Wisden
The fabric of our professional game is being whittled away, 1994

A scorer's view

On the face of it, the introduction of the computer into the county scorebox was a logical development, perhaps even an inevitable one, utilising technology to improve the art of cricket scoring and construct a potentially valuable database. However, a change of this magnitude needed to be conceived with infinite care and planning. Three things should have been considered essential: a pilot scheme to locate and eradicate the experimental system's inevitable blips; a comprehensive training programme; and the maintenance of a back-up system in the form of a manual scorebook.

Lamentably, none of those three essentials was available to the 18 county scorers when the reported for duty last April. Fortunately for cricket's chroniclers, almost all did keep a traditional scorebook, mostly at their own expense. A few managed to work the computer with their left hand and score the traditional book with their right. The others either had an assistant to operate the computer or had to spend long hours after play writing up their books from the machine or their notes. No thought seems to have been spared for these devoted servants of the county game, many of them elderly and most of whom are paid little or nothing.

The strain of battling with an alien machine, one whose screen was barely visible in sunlight, and learning a system which was inadequately programmed for such eventualities as short runs, unusual dismissals (stumpings off wides and handled the ball) and umpires' changes of decision was considerable. Inexcusably, although printers were promised from the start of the season, none were ever received and so there was no easy access to the data which had been recorded. If an error was made, one scorer had to stop recording play and work laboriously back through the various combinations of key strokes while his colleague concentrated on the action in front of him. Small wonder that, before the end of September, three scorers had suffered heart attacks (all, happily, have recovered) and several others were close to exhaustion.

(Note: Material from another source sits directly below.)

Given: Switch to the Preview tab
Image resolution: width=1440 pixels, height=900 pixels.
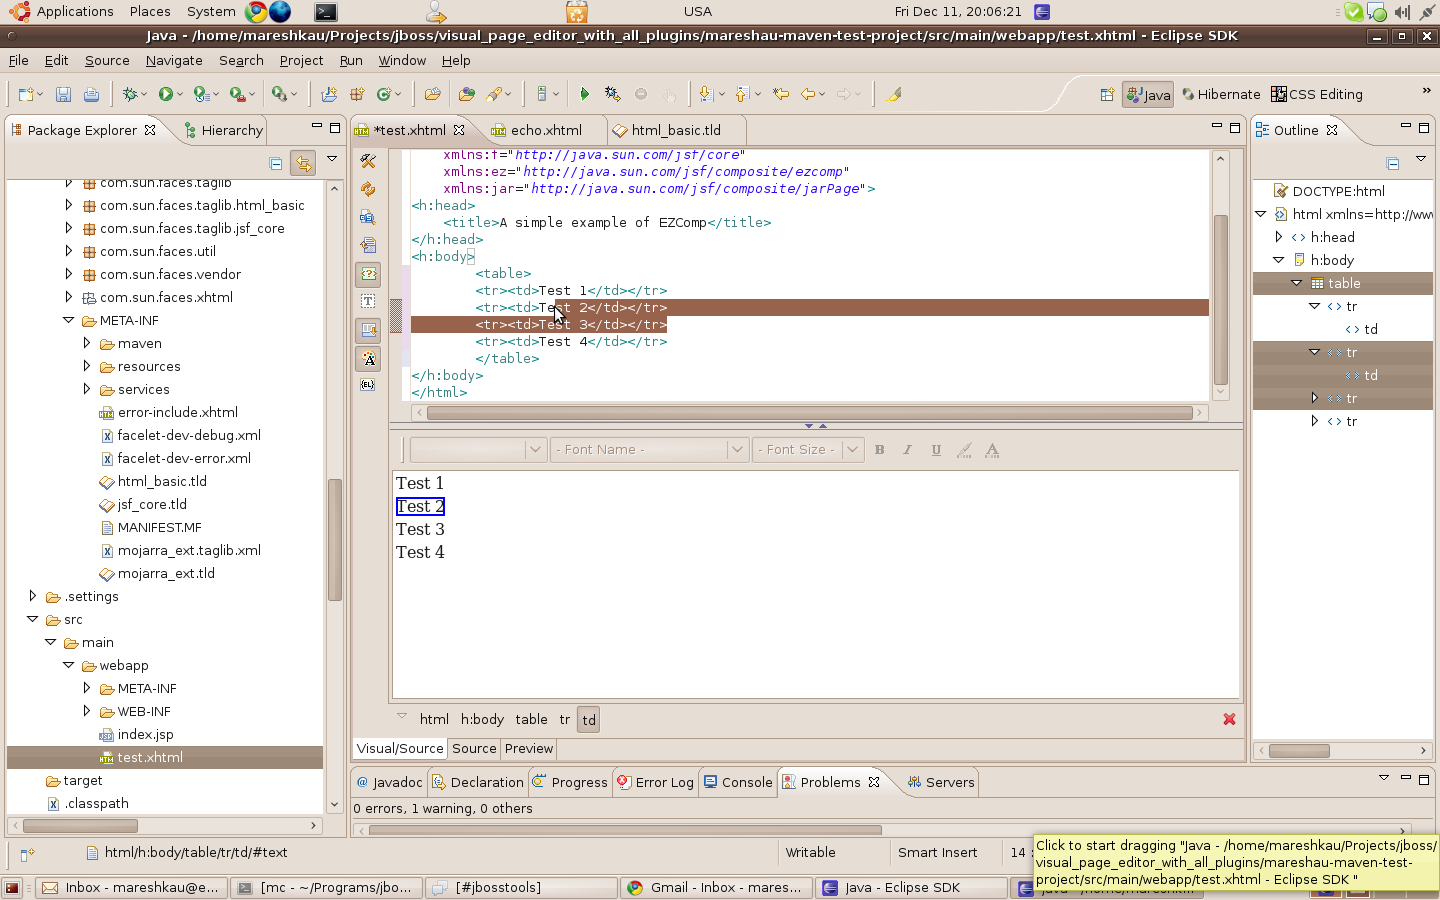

In checking the domestic first-class scores for this almanack, I maintain close contact with the scorers and could fill several pages with quotes from their correspondence to illustrate the frustration and despair which they suffered. The friendly atmosphere of the scorebox with its rich banter was totally destroyed. The only tangible product of this innovation was a vast increase in the number of scoring errors and differences in the two records of the same match, the last of which was not unravelled until two months after the season ended. This was a system conceived without sufficient planning and foisted upon the counties without due consideration for the welfare of those compelled to operate it. The fabric of our professional game is being whittled away by mindless opportunism.

One lesson should have been learnt from this chaos. Any mechanised system of scoring a cricket match must be supported by a manuscript record. Not only is this essential to fall back on when the machine (or its operator) breaks down, but it is vital to the continuity of cricket's archives. This record should be properly bound and not a file of loose print-outs.

Bill Frindall is chief statistician of Wisden and has been BBC Test Match Special scorer since 1966.